Get Started in Immersive Audio with These Mixing Tips and Spatial Audio Music Production Techniques

The following information on immersive audio is excerpted from the Berklee Online course Immersive Audio Post Production and Mixing Techniques, written by Dan Pfeiffer, and currently enrolling.

Even though humans have been experiencing “immersive” sound in the natural world since the dawn of time, there is still vast uncharted territory in the creative possibilities of music production for immersive formats. Paradoxically, it wasn’t until the invention of sound recording that we first lost immersion—mono reduced the world to a single-point source, becoming the baseline from which later developments worked to rebuild dimensionality.

In contemporary practice, four broad categories of immersive music production have emerged. The first centers on an authentic, often hyper-realistic reproduction of an acoustic environment, exemplified by Morten Lindberg’s recordings that place the listener inside a vivid, enveloping performance space in the midst of the performers. 

Morten Lindberg served as the studio producer, balance engineer, and mastering engineer for this 2022 album, TUVAYHUN: Beatitudes for a Wounded World.

The second involves reimagining material originally conceived for mono or stereo, which requires partially deconstructing a work built around a two-dimensional soundstage; the Beatles Atmos remixes demonstrate both the potential and the controversy of this approach. 

“He bag production”: Giles Martin (son of legendary Beatles producer George Martin) and Sam Okell worked on the Beatles Atmos mixes. In this 2021 Rolling Stone interview, Martin says doing an immersive mix is “a bit like doing an autopsy, where you’re opening up the body and you’re showing the separate parts.”

The third category includes modern productions created in stereo but with an awareness that immersive expansion is possible—Jacob Collier, for instance, often writes with an implicit three-dimensional sensibility even in a stereo workflow. 

 Jacob Collier often writes and records music with immersive mixes in mind.
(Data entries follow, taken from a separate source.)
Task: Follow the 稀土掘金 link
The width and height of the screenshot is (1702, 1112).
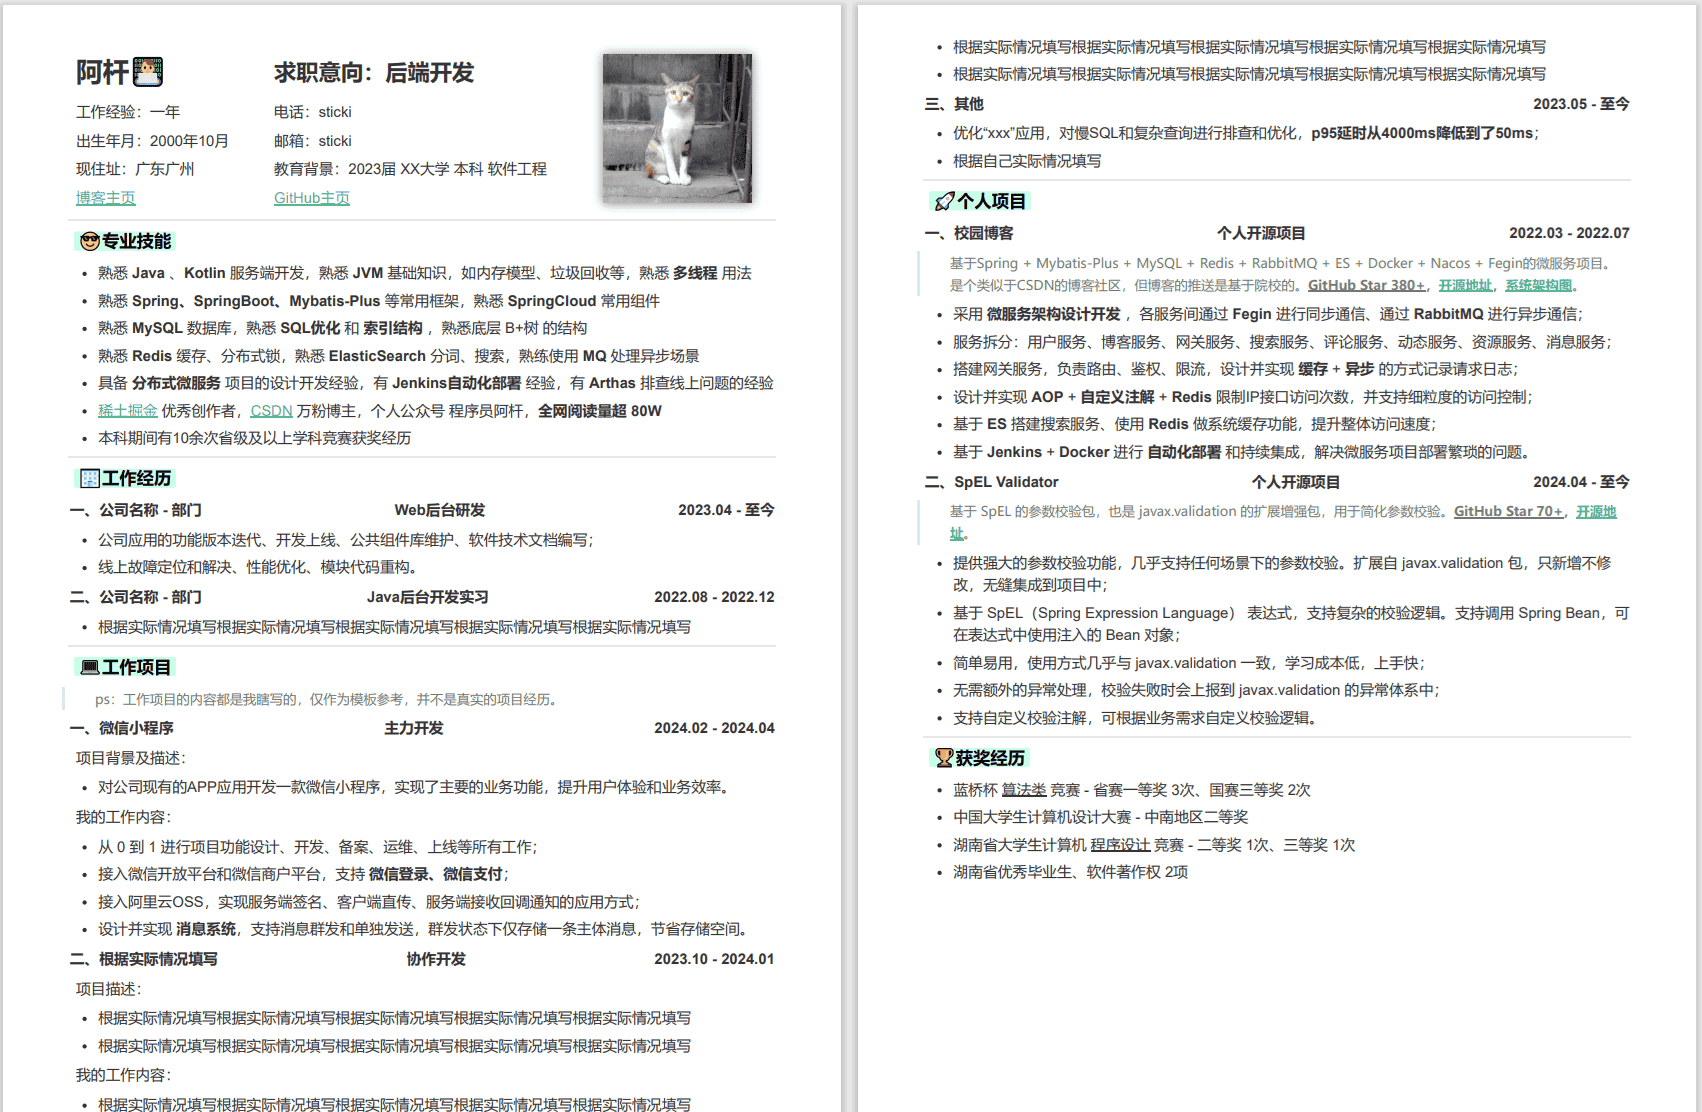Action: tap(128, 411)
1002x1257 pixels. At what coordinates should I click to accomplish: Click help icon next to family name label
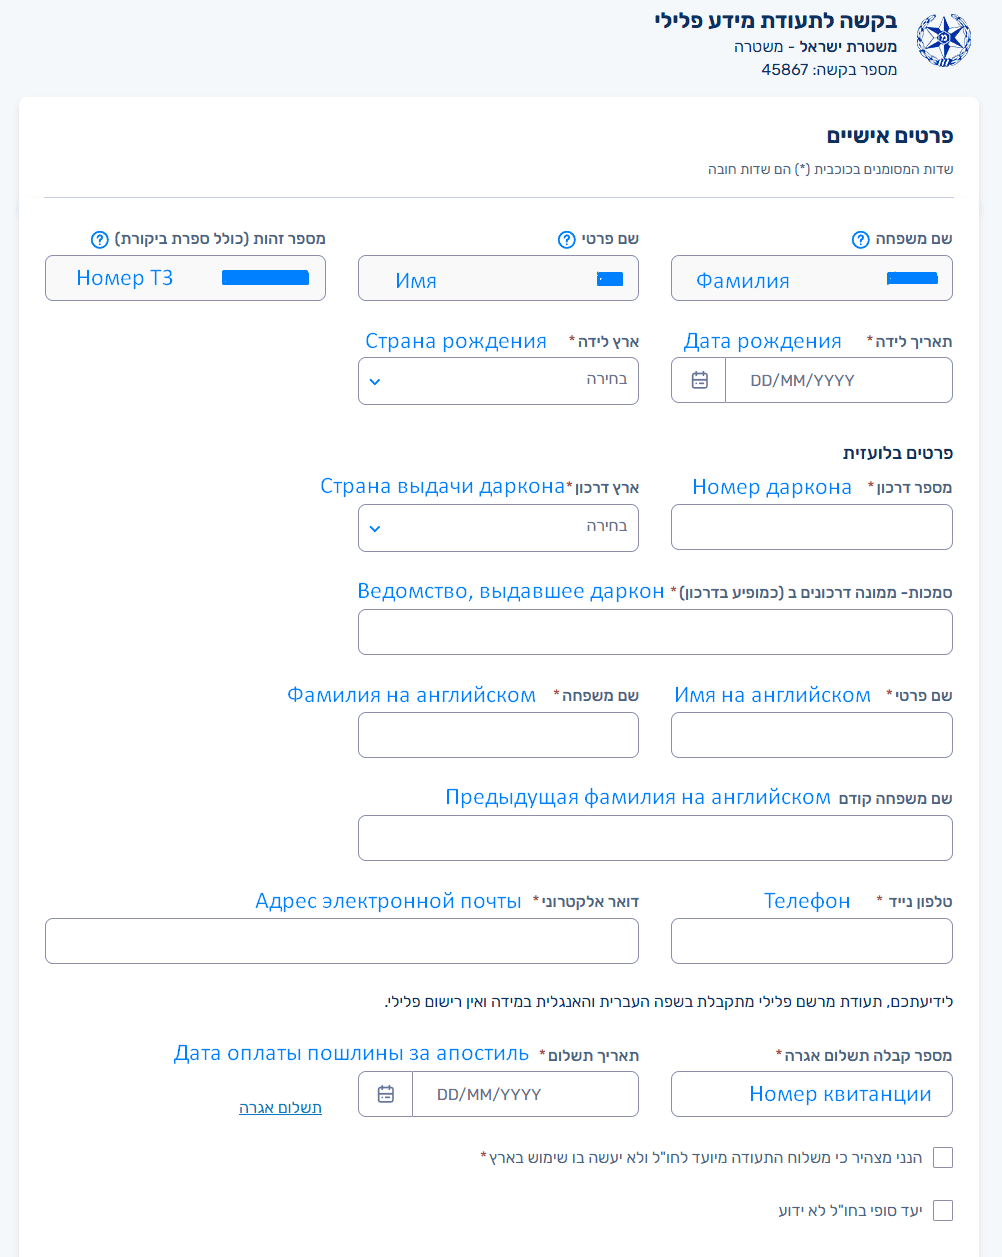[860, 239]
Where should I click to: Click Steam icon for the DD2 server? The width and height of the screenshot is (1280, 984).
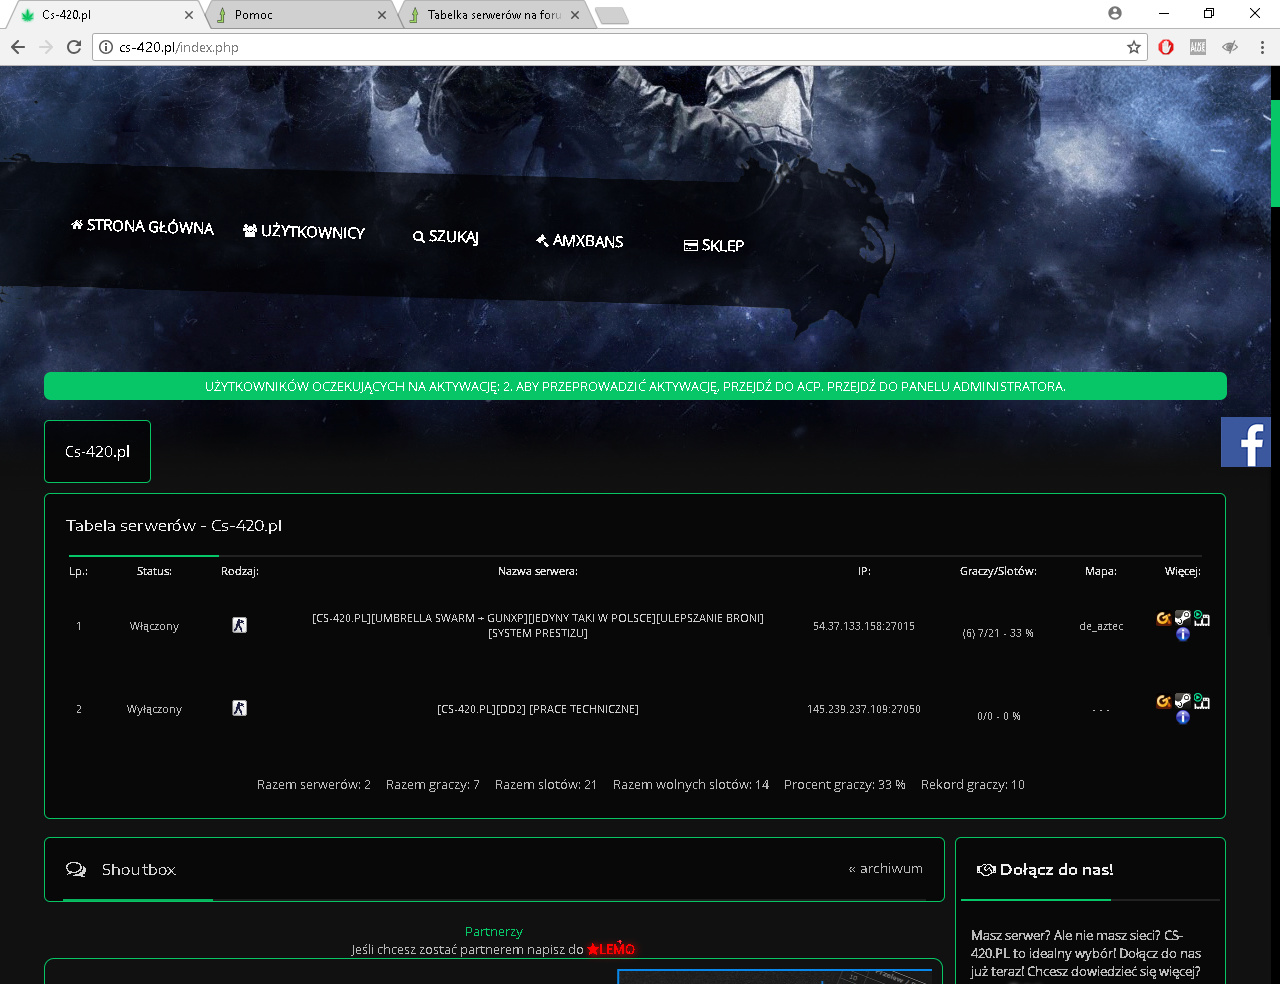tap(1182, 701)
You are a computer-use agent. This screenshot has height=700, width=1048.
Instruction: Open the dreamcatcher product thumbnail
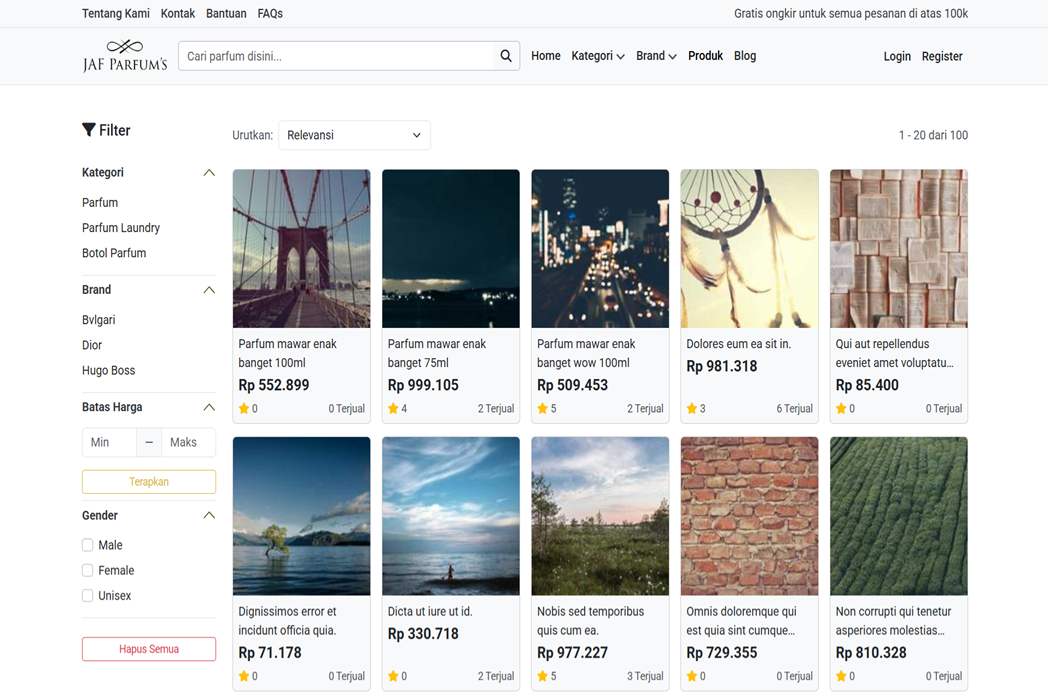click(x=749, y=248)
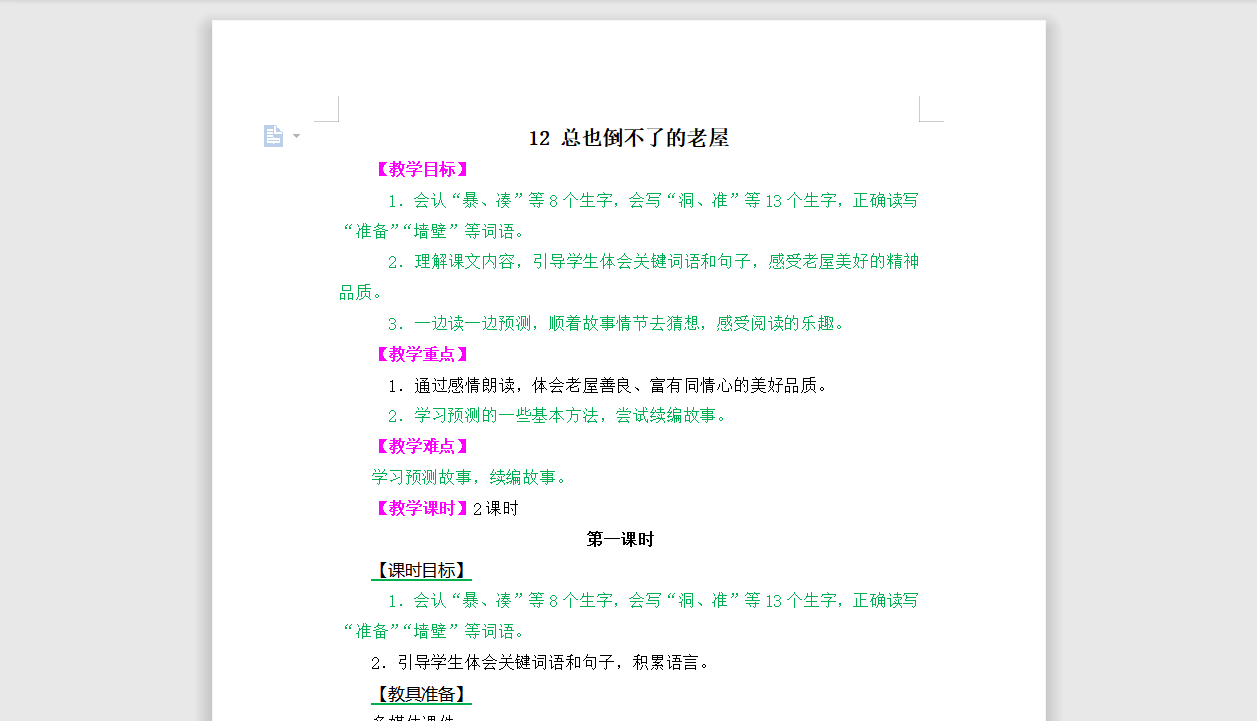
Task: Click the heading 【教学课时】
Action: point(421,508)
The fourth and final category consists of music conceived explicitly for immersive playback, where the immersive version is the primary artistic statement and the stereo mix is a reduced translation.

Justin Gray’s Immersed is a compelling demonstration of the philosophy that the immersive version is the primary artistic statement, exploring what becomes possible when one composes and produces directly for a multidimensional canvas.

In this article, we will focus particularly on the fourth category, while recognizing that the techniques and concepts presented here meaningfully enhance the immersive experience across all forms of immersive music production.

Staging and Pan Automation

When we start exploring immersive audio, we’ll always return to the same foundation: human instinct and the way our senses constantly interpret and contextualize the world around us. It’s worth reviewing the essential patterns. Sounds in front of us command the greatest share of our auditory attention. Sounds arriving from behind are perceived as lower in level and softer in high-frequency content, but important (vocals/solos) or sudden sounds from the rear can command a strong response. Elevation cues come from the subtle filtering/notching effects of our outer ears—spectral notching—an individualized set of timbral signatures that tell the brain whether something is above or below us. 

An illustration of the way the brain processes different frequencies, and the angles at which they reach the human ear.

And high-frequency-rich sounds anchor themselves most clearly in space because their timbral details make directional differences more obvious to our auditory system.

An illustration of spectral notching in the outer ear.

When we stage a recording in three dimensions, these instincts matter. If we want the listener engaged and enveloped, we tend to place the core musical elements—the ones we want people to focus on—toward the front. We extend the traditional left–right panorama outward into a wider horizontal field, wrapping the listener without sacrificing clarity. Supporting material that enhances a sense of space often lives to the sides and rear, while height channels and special effects provide vertical dimension or textural sparkle without pulling focus from the musical narrative. Percussion, transitional gestures, and atmospheric elements can be placed with more creativity, so long as they contribute to immersion rather than distraction.

But to truly deepen our understanding of staging, we need to talk about motion. Any movement in the auditory field captures attention in a distinct way. It’s not far removed from what we achieve in stereo with carefully shaped level automation—a subtle push that makes one voice momentarily stand out. Immersive formats simply allow us to reimagine that toolset. A sound that passes by us—front to back, back to front, or across the listening plane—automatically draws more cognitive bandwidth. Our brains are wired to track motion.

Macro Motion

In immersive mixing, there are two broad categories for 3D motion-based panning: macro and micro motion. 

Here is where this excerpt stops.